Fue un sexo poco ortodoxo, movido más por la urgencia de desquitar la rabia y los celos que por el placer común. Yo llevaba horas con una erección masiva. La penetración fue sumamente fácil debido a lo abierta y lubricada que la había dejado Carlos. Mientras la poseía, las imágenes del ventanal me bombardeaban la mente, sumadas a lo que el desastre de las sábanas me decía.

Me imaginé los detalles: se habían desnudado por completo en segundos. ¿La humedad del colchón se debía solo a los jugos de Elena? ¿O acaso estaba penetrando a mi esposa sobre una mezcla de sus fluidos y el semen de Carlos?
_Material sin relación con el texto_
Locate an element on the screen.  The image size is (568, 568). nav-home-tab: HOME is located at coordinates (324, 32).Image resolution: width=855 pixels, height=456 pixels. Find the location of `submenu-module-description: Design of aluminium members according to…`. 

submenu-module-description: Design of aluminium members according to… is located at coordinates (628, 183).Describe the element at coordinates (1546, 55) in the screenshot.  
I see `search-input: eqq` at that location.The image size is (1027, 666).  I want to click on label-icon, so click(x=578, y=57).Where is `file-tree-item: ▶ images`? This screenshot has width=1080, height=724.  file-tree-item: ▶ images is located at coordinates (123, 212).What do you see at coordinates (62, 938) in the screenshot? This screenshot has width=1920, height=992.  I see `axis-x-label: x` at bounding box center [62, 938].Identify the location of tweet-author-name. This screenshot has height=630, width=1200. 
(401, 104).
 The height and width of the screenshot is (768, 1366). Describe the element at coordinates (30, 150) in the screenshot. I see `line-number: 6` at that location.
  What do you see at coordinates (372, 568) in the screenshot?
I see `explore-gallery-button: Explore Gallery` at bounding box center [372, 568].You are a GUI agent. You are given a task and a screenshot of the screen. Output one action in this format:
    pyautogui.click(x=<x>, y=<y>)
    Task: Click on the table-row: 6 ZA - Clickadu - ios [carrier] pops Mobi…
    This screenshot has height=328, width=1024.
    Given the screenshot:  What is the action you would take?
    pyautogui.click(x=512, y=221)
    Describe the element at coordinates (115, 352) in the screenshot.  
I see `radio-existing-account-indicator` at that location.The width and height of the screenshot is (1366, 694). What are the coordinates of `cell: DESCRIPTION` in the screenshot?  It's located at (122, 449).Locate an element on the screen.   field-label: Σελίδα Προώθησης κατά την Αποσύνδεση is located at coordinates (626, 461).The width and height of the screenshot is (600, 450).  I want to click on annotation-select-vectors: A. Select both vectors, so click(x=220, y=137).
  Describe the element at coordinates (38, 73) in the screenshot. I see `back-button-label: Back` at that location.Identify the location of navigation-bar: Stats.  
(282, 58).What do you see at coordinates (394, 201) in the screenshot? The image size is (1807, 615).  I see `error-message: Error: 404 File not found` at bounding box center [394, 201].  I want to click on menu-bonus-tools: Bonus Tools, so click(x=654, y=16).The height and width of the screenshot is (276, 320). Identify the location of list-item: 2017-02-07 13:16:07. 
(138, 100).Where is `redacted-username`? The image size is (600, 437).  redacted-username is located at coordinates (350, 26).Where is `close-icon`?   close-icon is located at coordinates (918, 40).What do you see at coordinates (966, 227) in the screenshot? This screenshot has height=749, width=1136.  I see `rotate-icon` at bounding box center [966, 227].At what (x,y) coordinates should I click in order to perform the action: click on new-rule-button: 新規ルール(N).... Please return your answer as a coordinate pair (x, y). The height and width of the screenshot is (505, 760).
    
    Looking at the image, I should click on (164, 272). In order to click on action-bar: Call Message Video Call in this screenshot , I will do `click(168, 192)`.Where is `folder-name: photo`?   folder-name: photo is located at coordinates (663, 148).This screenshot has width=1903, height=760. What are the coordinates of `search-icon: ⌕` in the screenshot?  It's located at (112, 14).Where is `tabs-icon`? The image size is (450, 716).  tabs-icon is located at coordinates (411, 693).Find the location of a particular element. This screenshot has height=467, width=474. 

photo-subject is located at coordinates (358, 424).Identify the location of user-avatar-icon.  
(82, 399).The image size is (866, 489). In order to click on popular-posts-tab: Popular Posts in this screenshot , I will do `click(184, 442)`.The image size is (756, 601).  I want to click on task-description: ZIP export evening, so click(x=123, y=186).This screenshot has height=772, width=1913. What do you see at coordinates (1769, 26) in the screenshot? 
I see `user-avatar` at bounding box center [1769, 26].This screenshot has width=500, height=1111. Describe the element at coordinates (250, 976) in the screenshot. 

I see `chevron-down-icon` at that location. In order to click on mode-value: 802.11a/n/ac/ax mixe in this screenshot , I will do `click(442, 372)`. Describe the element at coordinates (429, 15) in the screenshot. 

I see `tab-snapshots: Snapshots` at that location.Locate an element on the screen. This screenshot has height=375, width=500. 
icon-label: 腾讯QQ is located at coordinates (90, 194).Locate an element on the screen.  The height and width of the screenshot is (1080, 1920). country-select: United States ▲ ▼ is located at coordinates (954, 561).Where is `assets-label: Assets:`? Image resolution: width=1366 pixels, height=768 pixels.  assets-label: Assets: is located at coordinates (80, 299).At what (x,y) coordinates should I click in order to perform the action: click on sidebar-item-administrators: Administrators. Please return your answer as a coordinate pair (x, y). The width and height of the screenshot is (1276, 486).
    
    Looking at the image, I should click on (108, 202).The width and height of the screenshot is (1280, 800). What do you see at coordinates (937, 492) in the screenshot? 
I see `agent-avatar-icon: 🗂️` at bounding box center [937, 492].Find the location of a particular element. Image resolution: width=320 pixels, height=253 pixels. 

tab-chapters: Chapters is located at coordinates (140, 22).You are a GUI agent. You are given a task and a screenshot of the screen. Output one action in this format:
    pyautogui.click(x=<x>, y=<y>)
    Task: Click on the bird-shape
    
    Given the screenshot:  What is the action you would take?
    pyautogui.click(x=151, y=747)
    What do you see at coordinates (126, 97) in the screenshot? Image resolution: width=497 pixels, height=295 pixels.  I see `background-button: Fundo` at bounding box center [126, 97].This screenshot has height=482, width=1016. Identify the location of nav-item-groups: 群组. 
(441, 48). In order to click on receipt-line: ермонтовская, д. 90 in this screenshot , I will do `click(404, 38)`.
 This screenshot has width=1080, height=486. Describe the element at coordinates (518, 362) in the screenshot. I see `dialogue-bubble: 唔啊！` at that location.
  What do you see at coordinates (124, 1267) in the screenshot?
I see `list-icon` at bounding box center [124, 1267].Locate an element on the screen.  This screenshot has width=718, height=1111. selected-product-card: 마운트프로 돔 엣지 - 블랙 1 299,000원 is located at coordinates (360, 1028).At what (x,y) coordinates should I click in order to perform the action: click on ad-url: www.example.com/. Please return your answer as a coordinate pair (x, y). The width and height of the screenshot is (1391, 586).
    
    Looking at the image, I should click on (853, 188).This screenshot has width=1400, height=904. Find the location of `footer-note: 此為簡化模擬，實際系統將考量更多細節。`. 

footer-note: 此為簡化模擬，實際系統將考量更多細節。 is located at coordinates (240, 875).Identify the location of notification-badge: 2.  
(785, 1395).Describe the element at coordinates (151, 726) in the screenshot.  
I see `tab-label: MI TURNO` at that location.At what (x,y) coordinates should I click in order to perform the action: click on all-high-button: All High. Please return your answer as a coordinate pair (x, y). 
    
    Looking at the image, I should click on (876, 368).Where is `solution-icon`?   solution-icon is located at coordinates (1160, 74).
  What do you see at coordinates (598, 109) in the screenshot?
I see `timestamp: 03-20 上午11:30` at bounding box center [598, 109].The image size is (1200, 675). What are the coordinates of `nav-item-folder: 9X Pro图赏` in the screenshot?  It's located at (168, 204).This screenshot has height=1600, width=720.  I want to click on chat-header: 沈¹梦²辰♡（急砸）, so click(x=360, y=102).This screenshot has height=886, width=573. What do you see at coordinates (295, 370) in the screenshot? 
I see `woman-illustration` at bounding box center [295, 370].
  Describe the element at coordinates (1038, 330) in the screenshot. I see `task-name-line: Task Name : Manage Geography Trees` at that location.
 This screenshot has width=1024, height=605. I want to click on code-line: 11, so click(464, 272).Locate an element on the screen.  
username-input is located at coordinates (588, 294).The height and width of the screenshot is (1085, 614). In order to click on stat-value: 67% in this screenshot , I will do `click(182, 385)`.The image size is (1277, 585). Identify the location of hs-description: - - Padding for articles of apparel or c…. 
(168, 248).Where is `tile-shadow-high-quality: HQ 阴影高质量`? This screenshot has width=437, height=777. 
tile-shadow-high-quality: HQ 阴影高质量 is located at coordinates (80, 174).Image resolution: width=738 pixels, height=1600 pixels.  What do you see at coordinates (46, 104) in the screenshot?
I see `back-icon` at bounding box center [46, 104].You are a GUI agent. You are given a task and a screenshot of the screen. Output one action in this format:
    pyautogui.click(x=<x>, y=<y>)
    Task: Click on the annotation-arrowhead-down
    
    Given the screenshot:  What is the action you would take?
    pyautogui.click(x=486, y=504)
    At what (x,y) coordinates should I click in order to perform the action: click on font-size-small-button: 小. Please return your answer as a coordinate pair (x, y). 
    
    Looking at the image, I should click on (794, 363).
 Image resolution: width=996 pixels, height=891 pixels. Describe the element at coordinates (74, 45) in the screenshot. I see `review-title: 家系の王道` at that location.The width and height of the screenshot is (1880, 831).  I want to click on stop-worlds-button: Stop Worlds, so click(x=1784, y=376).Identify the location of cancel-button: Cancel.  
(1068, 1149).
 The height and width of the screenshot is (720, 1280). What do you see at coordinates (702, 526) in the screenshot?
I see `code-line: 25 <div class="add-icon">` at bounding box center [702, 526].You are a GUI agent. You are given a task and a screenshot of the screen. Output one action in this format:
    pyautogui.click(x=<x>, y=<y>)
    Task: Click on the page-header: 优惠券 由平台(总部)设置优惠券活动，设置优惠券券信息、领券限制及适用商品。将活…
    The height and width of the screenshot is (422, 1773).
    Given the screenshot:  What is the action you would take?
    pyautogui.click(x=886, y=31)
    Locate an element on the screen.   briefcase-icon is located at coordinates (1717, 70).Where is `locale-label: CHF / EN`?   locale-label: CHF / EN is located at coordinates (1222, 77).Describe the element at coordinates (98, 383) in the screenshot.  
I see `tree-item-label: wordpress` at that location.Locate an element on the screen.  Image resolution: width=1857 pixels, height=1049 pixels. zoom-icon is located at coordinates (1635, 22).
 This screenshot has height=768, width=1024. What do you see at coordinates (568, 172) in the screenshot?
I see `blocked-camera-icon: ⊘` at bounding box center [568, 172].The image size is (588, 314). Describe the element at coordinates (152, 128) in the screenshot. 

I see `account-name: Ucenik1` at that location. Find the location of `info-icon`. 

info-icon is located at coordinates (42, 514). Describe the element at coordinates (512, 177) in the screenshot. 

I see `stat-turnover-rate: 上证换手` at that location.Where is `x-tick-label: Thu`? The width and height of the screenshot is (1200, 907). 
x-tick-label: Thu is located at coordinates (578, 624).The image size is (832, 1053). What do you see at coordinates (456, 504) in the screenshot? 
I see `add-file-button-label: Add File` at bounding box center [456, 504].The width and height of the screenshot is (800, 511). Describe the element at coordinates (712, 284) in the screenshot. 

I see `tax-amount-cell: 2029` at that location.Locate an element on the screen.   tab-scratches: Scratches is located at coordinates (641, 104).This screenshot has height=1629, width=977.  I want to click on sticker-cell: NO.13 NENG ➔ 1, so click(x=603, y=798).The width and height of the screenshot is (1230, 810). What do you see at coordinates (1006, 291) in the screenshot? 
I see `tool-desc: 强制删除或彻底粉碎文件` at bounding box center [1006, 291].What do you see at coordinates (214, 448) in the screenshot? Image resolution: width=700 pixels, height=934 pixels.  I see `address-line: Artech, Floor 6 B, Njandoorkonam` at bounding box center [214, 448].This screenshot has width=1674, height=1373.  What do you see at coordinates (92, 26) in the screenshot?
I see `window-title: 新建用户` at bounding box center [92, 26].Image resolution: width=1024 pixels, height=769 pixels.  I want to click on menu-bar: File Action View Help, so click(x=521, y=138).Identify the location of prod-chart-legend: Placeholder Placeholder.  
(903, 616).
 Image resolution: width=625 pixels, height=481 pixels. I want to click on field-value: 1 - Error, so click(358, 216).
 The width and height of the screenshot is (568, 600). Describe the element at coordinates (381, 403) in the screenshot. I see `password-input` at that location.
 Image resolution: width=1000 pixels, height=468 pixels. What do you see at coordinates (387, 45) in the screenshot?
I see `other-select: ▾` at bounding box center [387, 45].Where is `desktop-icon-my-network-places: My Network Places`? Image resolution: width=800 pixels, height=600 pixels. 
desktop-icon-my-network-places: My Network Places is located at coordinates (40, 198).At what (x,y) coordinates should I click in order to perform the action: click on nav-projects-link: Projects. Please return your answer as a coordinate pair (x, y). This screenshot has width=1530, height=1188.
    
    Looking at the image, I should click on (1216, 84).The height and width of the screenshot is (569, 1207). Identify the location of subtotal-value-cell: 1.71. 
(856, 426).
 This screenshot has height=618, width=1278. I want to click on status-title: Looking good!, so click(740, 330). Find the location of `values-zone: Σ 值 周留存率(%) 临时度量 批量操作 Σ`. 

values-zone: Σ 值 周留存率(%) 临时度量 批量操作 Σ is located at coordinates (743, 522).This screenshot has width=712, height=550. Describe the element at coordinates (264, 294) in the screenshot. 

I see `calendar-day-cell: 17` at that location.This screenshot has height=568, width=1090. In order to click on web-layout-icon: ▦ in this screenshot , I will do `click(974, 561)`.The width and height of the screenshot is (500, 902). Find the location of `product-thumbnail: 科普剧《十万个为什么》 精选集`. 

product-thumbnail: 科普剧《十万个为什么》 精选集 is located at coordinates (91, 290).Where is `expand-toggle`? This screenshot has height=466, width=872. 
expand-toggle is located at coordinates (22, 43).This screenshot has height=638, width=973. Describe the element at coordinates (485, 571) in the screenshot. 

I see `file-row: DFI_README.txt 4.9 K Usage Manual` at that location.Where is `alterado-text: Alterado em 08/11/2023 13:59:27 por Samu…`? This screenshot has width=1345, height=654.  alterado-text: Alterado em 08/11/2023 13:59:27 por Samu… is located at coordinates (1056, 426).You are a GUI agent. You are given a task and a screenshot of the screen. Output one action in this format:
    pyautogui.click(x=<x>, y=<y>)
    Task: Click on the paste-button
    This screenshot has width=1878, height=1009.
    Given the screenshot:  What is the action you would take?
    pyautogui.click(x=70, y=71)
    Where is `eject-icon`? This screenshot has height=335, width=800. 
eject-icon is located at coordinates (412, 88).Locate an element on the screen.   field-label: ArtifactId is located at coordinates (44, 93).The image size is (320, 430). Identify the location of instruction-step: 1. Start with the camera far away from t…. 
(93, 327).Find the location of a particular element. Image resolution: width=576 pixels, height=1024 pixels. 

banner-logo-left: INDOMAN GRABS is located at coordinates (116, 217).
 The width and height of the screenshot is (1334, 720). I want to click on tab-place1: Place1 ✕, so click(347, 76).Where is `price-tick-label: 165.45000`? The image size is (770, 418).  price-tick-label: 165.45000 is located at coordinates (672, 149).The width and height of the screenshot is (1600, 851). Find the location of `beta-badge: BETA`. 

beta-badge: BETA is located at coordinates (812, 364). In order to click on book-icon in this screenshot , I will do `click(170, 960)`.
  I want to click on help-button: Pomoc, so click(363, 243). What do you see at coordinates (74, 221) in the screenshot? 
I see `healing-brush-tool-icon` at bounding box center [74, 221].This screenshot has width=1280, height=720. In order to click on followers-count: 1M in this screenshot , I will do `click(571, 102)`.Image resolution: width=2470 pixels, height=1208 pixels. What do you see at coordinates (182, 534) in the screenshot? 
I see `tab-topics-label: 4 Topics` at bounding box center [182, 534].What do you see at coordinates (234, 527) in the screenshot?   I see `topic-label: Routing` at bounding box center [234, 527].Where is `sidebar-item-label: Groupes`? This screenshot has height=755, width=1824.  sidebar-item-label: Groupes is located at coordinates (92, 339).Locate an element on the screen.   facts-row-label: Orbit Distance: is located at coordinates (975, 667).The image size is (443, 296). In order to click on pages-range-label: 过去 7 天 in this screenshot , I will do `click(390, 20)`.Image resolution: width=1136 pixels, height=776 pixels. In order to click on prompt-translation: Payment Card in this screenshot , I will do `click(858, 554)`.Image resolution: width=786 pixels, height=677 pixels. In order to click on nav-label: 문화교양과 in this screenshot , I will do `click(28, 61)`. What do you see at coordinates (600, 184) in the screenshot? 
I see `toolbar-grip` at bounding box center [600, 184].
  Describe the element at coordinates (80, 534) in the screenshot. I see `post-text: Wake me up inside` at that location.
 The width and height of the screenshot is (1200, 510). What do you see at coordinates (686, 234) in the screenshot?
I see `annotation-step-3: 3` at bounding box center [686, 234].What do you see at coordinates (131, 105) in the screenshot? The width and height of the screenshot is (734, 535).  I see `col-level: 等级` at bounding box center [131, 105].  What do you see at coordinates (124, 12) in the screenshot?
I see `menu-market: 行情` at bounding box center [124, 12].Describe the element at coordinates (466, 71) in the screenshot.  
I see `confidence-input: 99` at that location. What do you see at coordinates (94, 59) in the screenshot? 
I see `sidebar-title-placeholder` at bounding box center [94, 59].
Recorrí el cuarto con la mirada buscando con desesperación: ¿Dónde carajos estaban los condones usados?. El fantasma de la desprotección y la crudeza del barrio me traicionaron mentalmente, provocando que me corriera mucho más rápido de lo habitual.

Elena no se molestó; había estado gimiendo con fuerza todo el tiempo y su orgasmo también fue intenso. Nos quedamos un momento abrazados en silencio sobre el colchón, compartiendo el calor de los fluidos. Tras unos minutos de calma, Elena levantó la cabeza, me miró fijamente y me preguntó con voz suave:

—¿Quieres que te cuente detalle a detalle lo que pasó esta noche con Carlos?